Although business insurance and life insurance are designed for different types of risks, there are times when some policies may appear to cover similar areas. These are, in broad terms, some categories of policies that are business oriented:
General Liability Insurance: Covers bodily injuries as well as damages to properties.
Professional Liability Insurance: Covers claims of negligence or malpractice.
Property Insurance: Injuries that may incur due to destruction of business premises and its constituent items.
Workers’ compensation: Maximal protection for employees’ on-the-job injuries.
Business insurance policies do not cover activities that are not business, like traveling, which is personal and does not relate to business or life insurance.
What Is the Importance of Insurance?
Insurance is not only about protecting yourself financially; it allows businesses and entities to develop and expand in a sustainable manner.
Benefits of Business Insurance:
Risk Mitigation: Protects organizations from events beyond the control of the organization.
Investor Confidence: Businesses are more dependable to investors if they are insured.
Regulatory Compliance: This is the ability to adhere to legal provisions and other laws.
In the absence of insurance, businesses are exposed to:
Sudden Legal Liabilities: This includes legal actions against them by clients, employees, third parties, etc.
Business Downtime: Operational activities may get suspended due to natural occurrences like floods or other external hacking.
Loss of Reputation: If such circumstances arise and the concerned parties are not paid for the damages, the reputation of the business is questionable.
Real-Life Example: Cybersecurity Breach.
Generally, a cyberattack was directed towards a mid-sized organization which deals with sensitive clientele information. There was stealing of customer information which resulted into bottom line losses, lawsuits and regulatory penances. Again, without having cyber liability insurance, the company suffered a loss of more than a million dollars.
How Cyber Liability Insurance Could Have Helped:
Legal Defense Coverage: Costs of conducting the legal defense in lawsuits.
Notification Costs: Utilization of funds to notify the clients who were affected.
Regulatory Fines: The regulatory penalties borne by the authorities.
The Four Most Important Types of Insurance for Businesses
Types vary in relation to the demands of a particular business, but certain fundamentals have to apply.
1. General Liability Insurance: This falls under broad policies and covers external claims against bodily injury or loss of or damage to effector the insured party.
2. Property Insurance: Apart from buildings and their contents, inventory items and other tools are insured for loss or damage.

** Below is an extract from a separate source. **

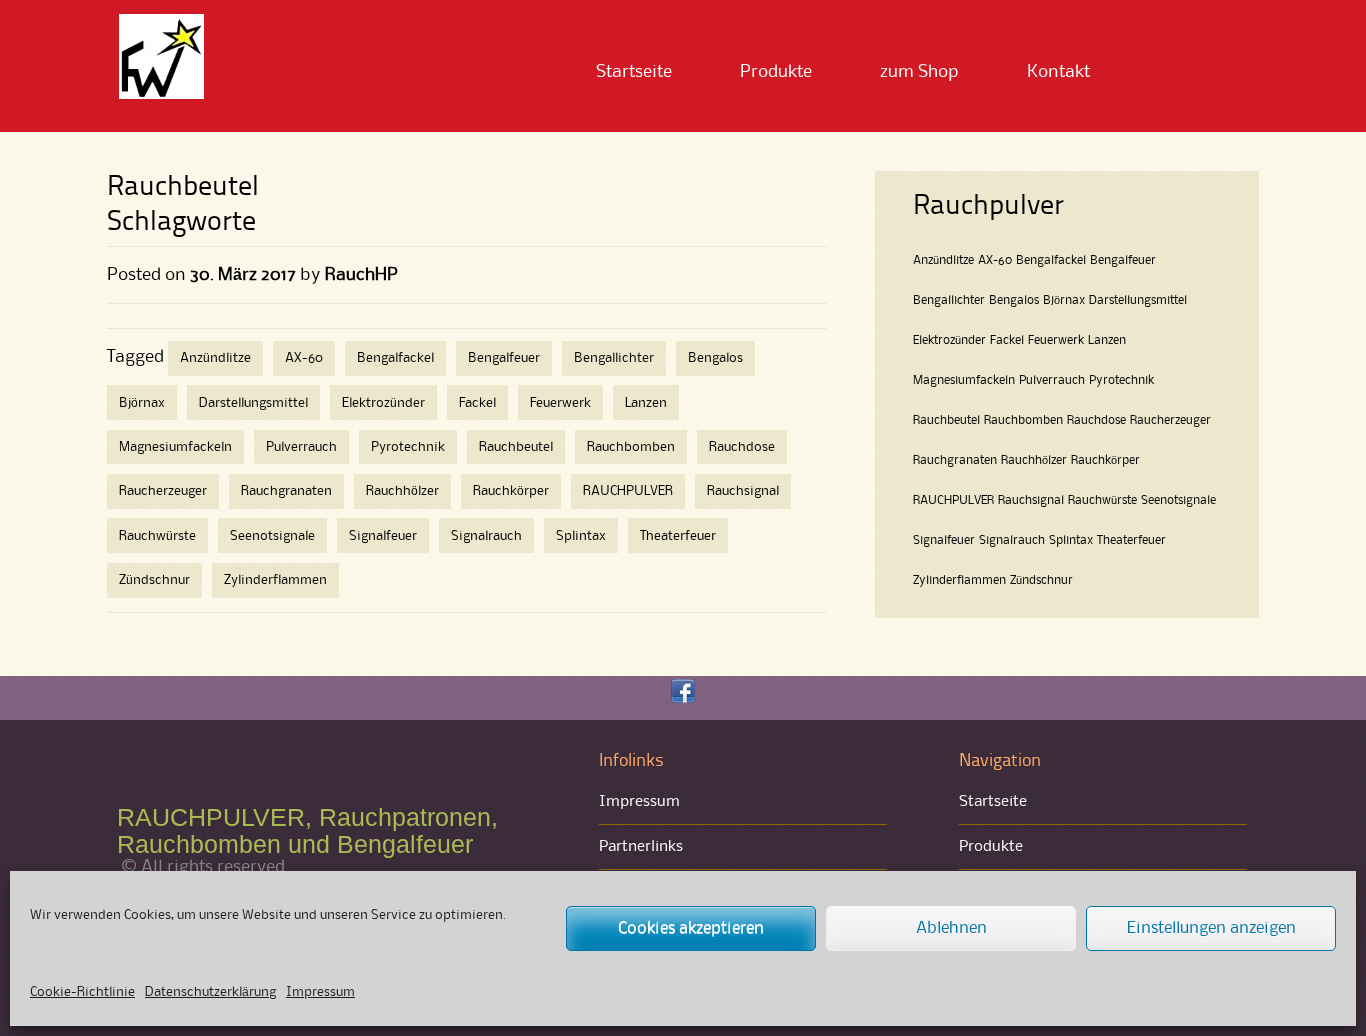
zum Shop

3. Workers’ Compensation Insurance: Economic security and rehabilitation of areas that have been affected in most parts of the world is compulsory. This coverage also leads to medical bills and salaries for employees infected within the working environment.
4. Business Interruption Insurance: This type of insurance compensates loss incurred or income lost because of the paralyzed activity.
Overlooking the above policies will lead businesses to considerable losses and it will be difficult for the business to carries on its operations.
Insurance is very cheap compared to these possible losses.